As much as I loved horror films as a kid, I felt myself moving away from them in the early 1970s. To my surprise, I was pulled back in by a preview screening of an unpromising-sounding Spanish picture called HORROR EXPRESS (1973) that co-starred Lee and his longtime partner Peter Cushing. I was prepared to be disappointed but something about the film reinvigorated by passion for the genre and I submitted my second review to CINEFANTASTIQUE, a couple of years after my first, which I had figured to be a one-shot. I haven't stopped writing about horror films since.
In the 25 years that VIDEO WATCHDOG has been extant, Christopher Lee was a good friend of the magazine and our extracurricular efforts. He provided an enthusiastic and welcome blurb for THE VIDEO WATCHDOG BOOK, promptly responded to my all of my questions with a personally-typed document of several pages when I was researching MARIO BAVA ALL THE COLORS OF THE DARK, and he was sent every issue we ever printed. When issues went astray, we heard about it! He even appeared in our Letterbox department, a department we first introduced with a drawing I had done of his familiar hand reaching out of a letter-lined coffin.
I must channel most of what I have to say about Christopher Lee as an artist, an icon and correspondent into the eulogy that demands to be written for our next issue. But I didn't want this day to pass without saying something in acknowledgement of how much he was loved.

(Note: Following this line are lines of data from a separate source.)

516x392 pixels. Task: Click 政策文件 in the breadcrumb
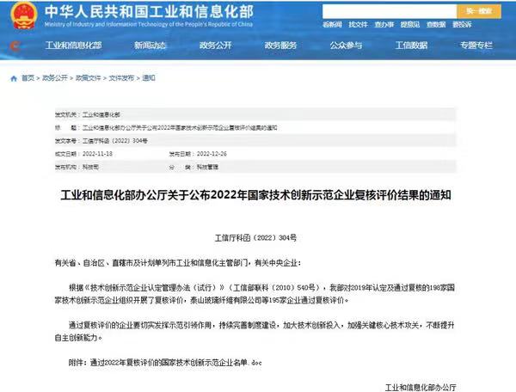pos(90,78)
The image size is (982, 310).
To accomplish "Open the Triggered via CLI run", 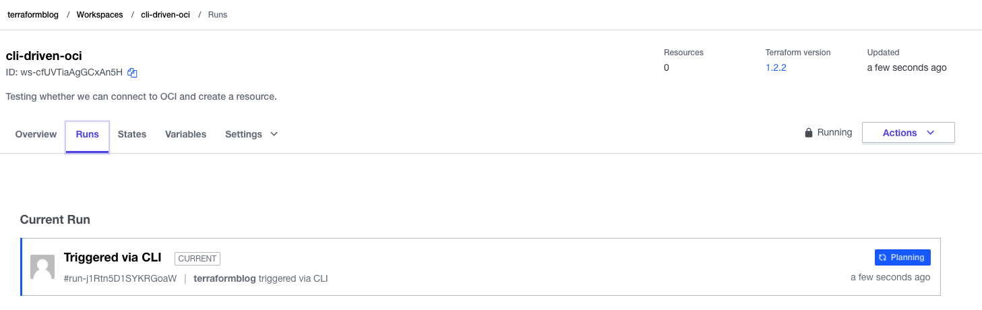I will coord(113,257).
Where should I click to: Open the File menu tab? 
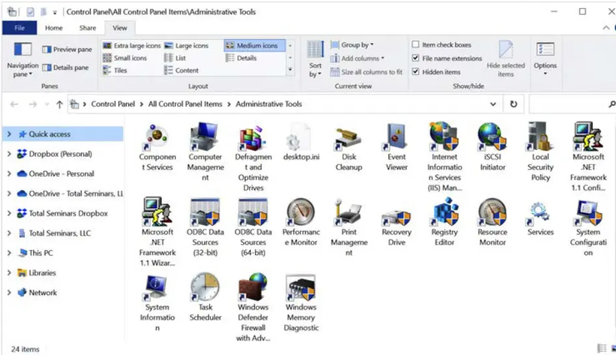pos(20,28)
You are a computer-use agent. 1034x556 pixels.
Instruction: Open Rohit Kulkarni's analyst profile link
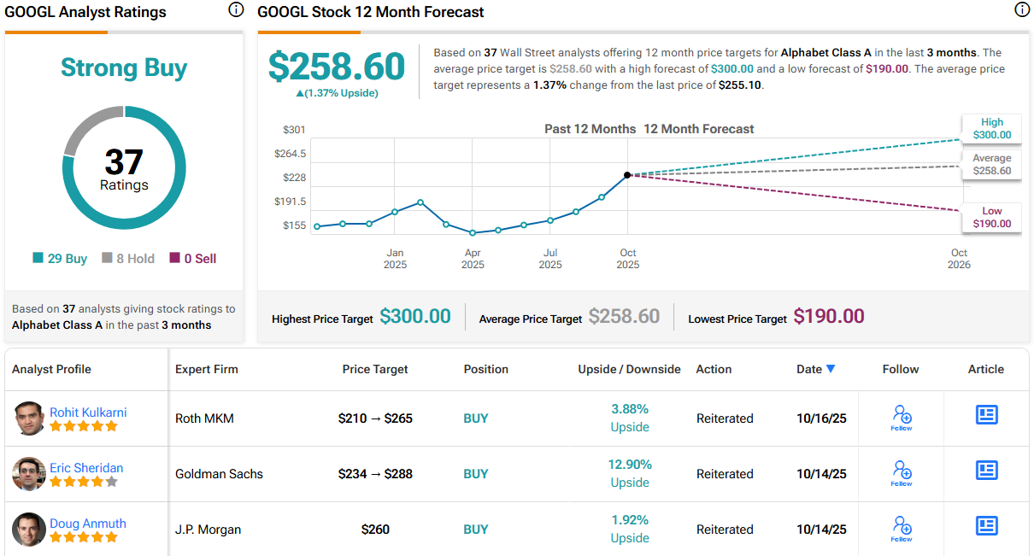pyautogui.click(x=88, y=413)
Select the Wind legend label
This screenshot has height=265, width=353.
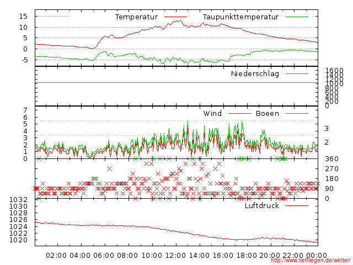212,114
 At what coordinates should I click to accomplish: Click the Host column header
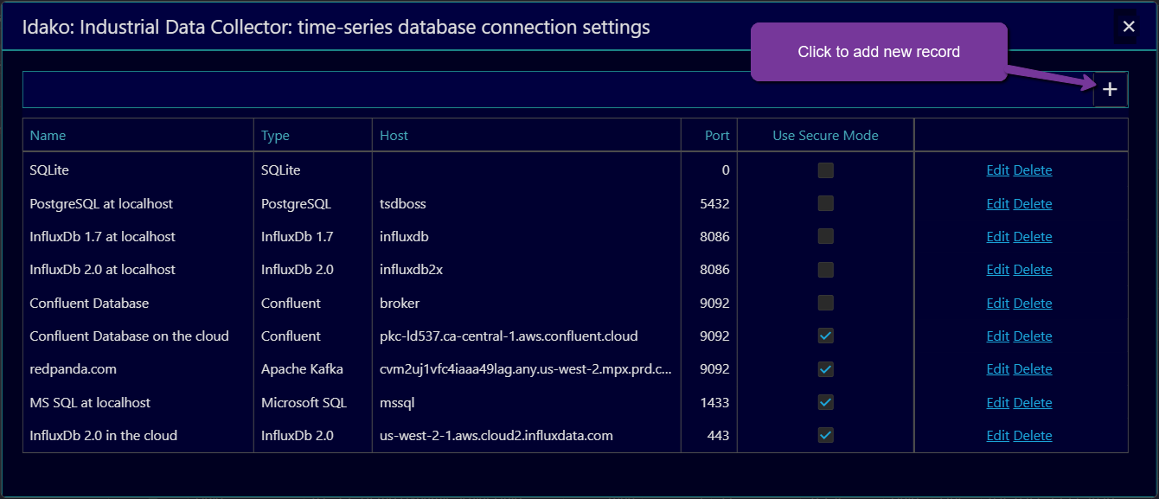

In closing, a brief story: On the occasion of Peter Cushing's death, my late friend Bill Kelley called Christopher Lee (a personal friend whom he called "the Old Man") to express his condolences and commiserate. Bill expressed to Chris how moved he was to see how warmly and personally Cushing's fans were taking the loss of "St. Peter", which prompted Chris - who must have reflected on his own deep shyness, his formality around people he had newly met, and his own nervously talkative nature - to sigh with deep-seated certainty, "Well, they won't feel that way about me."